Piazzatosi fra i primi dieci giocatori NBA in assist e recuperi Miller ha saputo dettare i giusti tempi alla manovra riuscendo ad esaltare le qualità dei compagni. Alle spalle di Miller si è mosso quello che secondo molti è stato il vero leader carismatico della squadra, una scheggia di 160 cm scarsi che risponde al nome di Earl Boykins. Fortemente voluto dallo staff tecnico dopo aver stupito tutti durante la scorsa stagione a Golden State, questo ragazzo è finalmente riuscito ad andare oltre i pregiudizi che aleggiavano su di lui a causa della sua taglia fisica e ha fornito prove strabilianti da vero condottiero.
Boykins ha portato in dote ai Nuggets non solo sprazzi di difesa e velocità , come faceva ad esempio Bogues anni fa, ma si è dimostrato giocatore costante solido in difesa e soprattutto molto efficace in attacco dove ha sfoggiato un tiro mortifero, grande precisione nei passaggi e freddezza nei momenti caldi risultando spesso decisivo, come in occasione di una vittoria casalinga dei Nuggets contro i Lakers, quando Earl stese Shaq e Kobe con un 4 su 7 da tre nel finale.

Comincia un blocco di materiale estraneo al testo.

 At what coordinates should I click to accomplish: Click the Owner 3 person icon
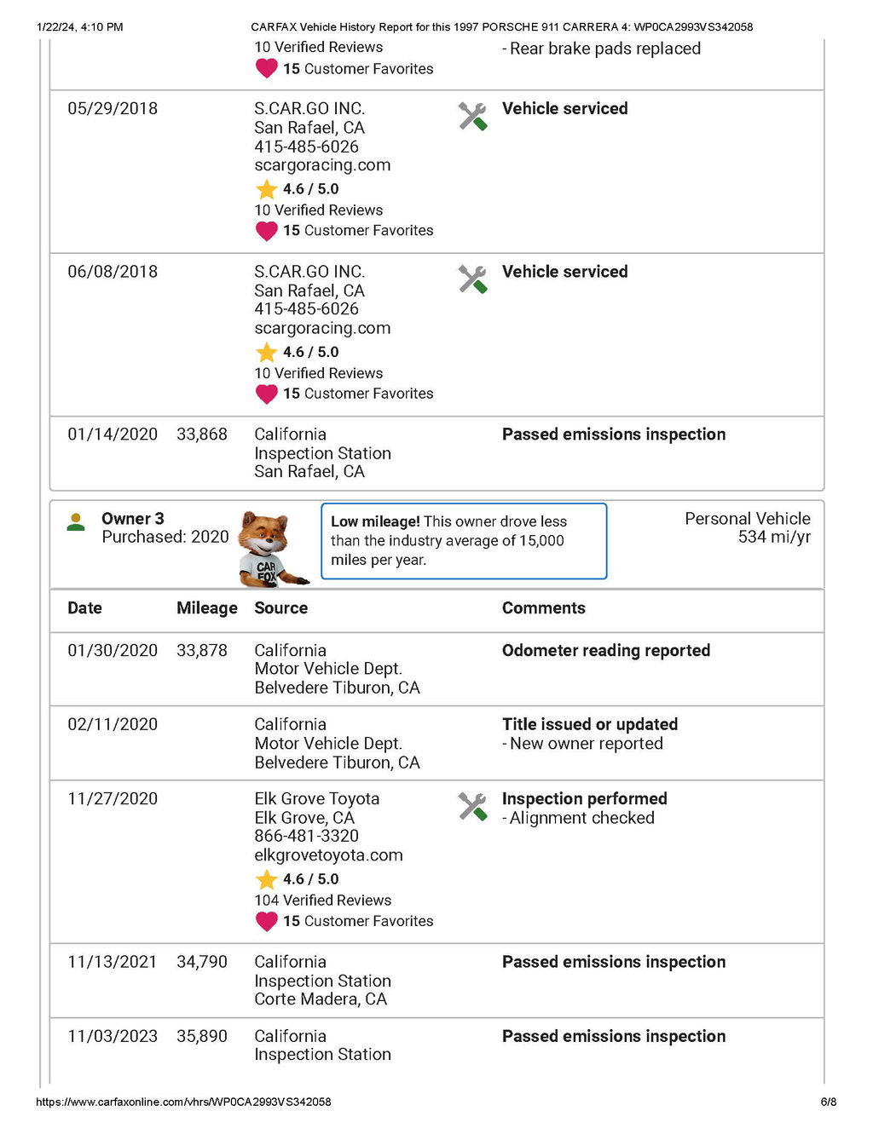click(76, 522)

In posizione di guardia il titolare Voshon Lenard, ex Miami e Toronto, ha prodotto probabilmente la sua miglior stagione in carriera segnando 14 punti a partita e garantendo alla squadra grande pericolosità sul perimetro mentre nel ruolo di ala forte il brasiliano Nenè ha migliorato le sue medie rispetto alla scorsa stagione continuando a dare segnali confortanti sui suoi progressi nella comprensione del gioco.

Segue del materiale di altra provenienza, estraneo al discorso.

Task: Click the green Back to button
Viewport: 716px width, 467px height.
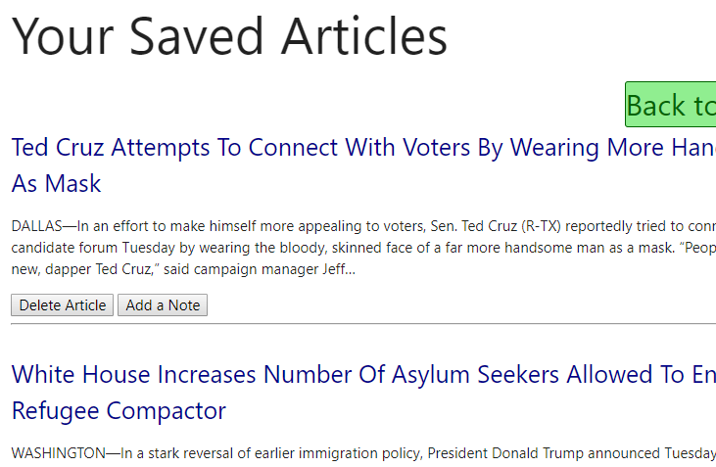Action: coord(670,105)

Altro giocatore fondamentale per l'ascesa di Denver è stato il centro Marcus Camby che, dopo anni di sfortuna e infortuni gravi ha mostrato, con stupefacente continuità , le doti che lo avevano reso famoso ai tempi di UMass prima e dei Knicks poi. Giocando 77 partite fra regular season e playoff, Camby ha stabilito il suo record di presenze potendo così esprimersi al meglio, soprattutto in difesa, grazie alle sue doti intimidatorie (2,6 stoppate a partita, 5° NBA) e alla sua abilità a rimbalzo (oltre 10 a partita,10° NBA), fornendo in alcune occasioni prove eccezionali, andando spesso vicino alla tripla doppia.
La panchina, forse troppo corta, si è dimostrata di buona qualità , grazie ad un ottimo attaccante come Rodney White e lunghi giovani ma di sostanza come Andersen ed Elson. Esperienza, difesa e soprattutto grande intensità sono state garantite da un vero esperto del pino come Jon Barry che è sembrato quello degli "alternatorz" ai tempi dei Kings, quando entrando in campo dava elettricità alla partita.
Il futuro dei Nuggets si prospetta davvero roseo pensando alla situazione salariale che li vede secondi solo a Utah come maggiore disponibilità nel salary cap, Camby è l'unico giocatore che si deve provare a trattenere, visto che potrebbe esercitare un'opzione per uscire dal contratto attuale. Per il resto Denver potrà contare su un gran budget e il fascino della città per fare offerte ai grandi free agent, Bryant su tutti, che si affacceranno sul mercato durante l'estate.
Da chiarire sarà poi la posizione di coach Bzdelik che nonostante l'ottimo lavoro, è stato criticato per i suoi metodi troppo duri, ma si può tranquillamente dire che ai piedi delle Montagne Rocciose grazie a Carmelo e compagnia sono tornati i bei tempi.